To figure out the answer, you have to pick apart the numbers a little. To first order, the most important number is the svctm. In general, this number should be below 100ms, and it's usually much below. For read-dominated work loads, I would expect to usually see this number in the 10-20ms range and for write-dominated work loads, it could be as low as single-digits. However, EBS is a shared resource; under periods of high load as I wrote above, it could be operating normally with service times in the 100ms range.
If the svctm looks good but your application still is running slower than you expect, the other numbers can help diagnose why. If avgqu-sz gets big (>30), your application is submitting more requests per second than the volume can handle. The solution here is to stripe across multiple EBS volumes using LVM or RAID-0.
If svctm looks good and avgqu-sz is low, either there's something else wrong with your application (e.g. it's spinning CPU somewhere) or your expectations are unreasonable. What I mean by the latter is that reads take 10-20ms and if you're doing a lot of reads (especially if they are serial reads), it's going to take a while to get all that data.

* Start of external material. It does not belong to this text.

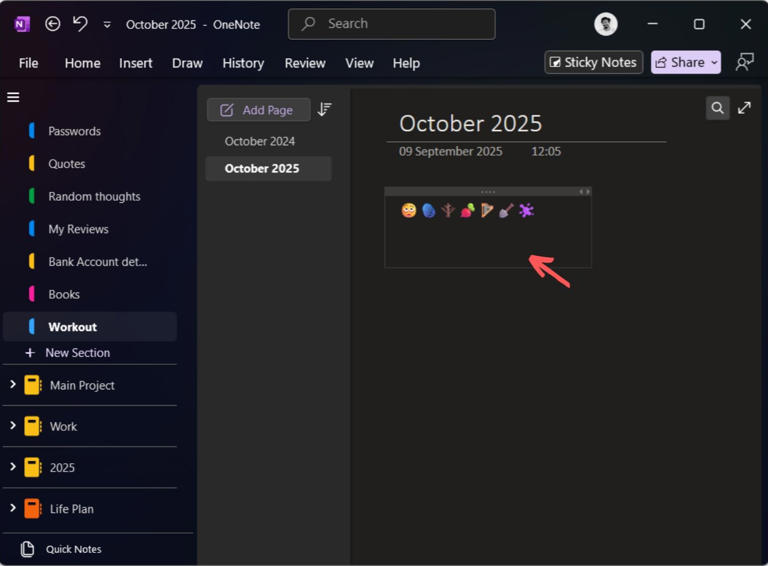The height and width of the screenshot is (566, 768).
Task: Open the Random thoughts section
Action: tap(94, 196)
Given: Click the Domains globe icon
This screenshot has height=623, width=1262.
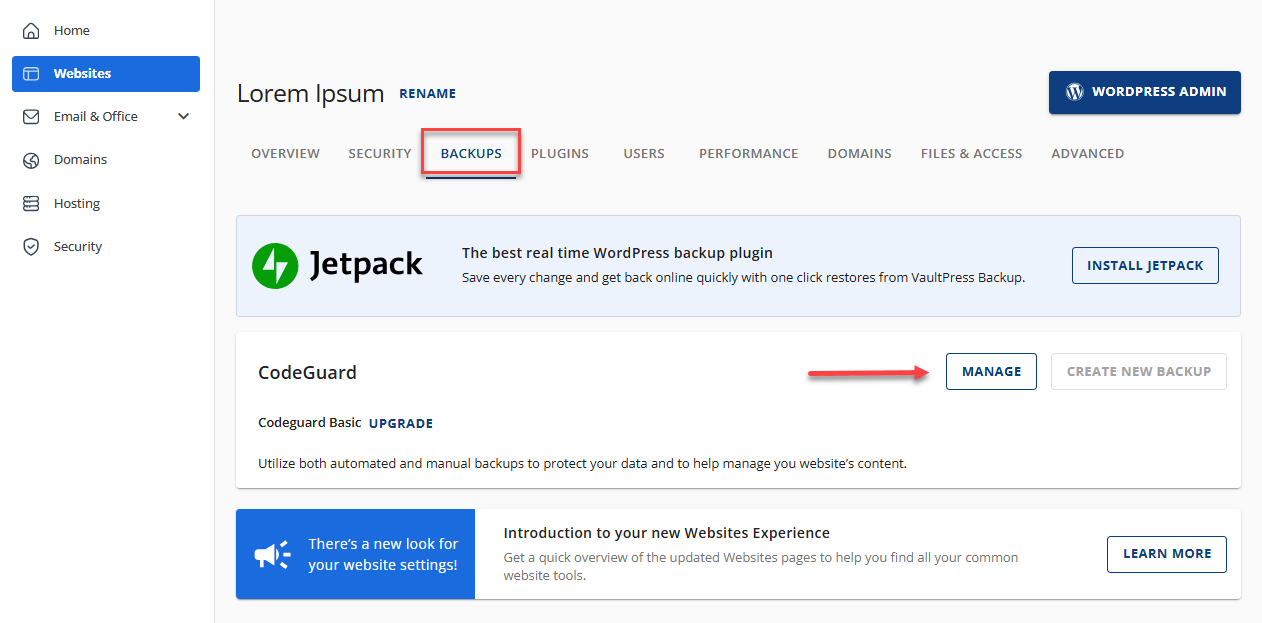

Looking at the numbers above, you look like you're running right at the edge of what a single volume can be expected to do (svctm low and avgqu-sz of 14), and you're likely to experience slow-downs during periods of contention. I would suggest striping your work load over several volumes. To increase the number of parallel operations you can have in flight, which should reduce your queue length and increase your overall throughput.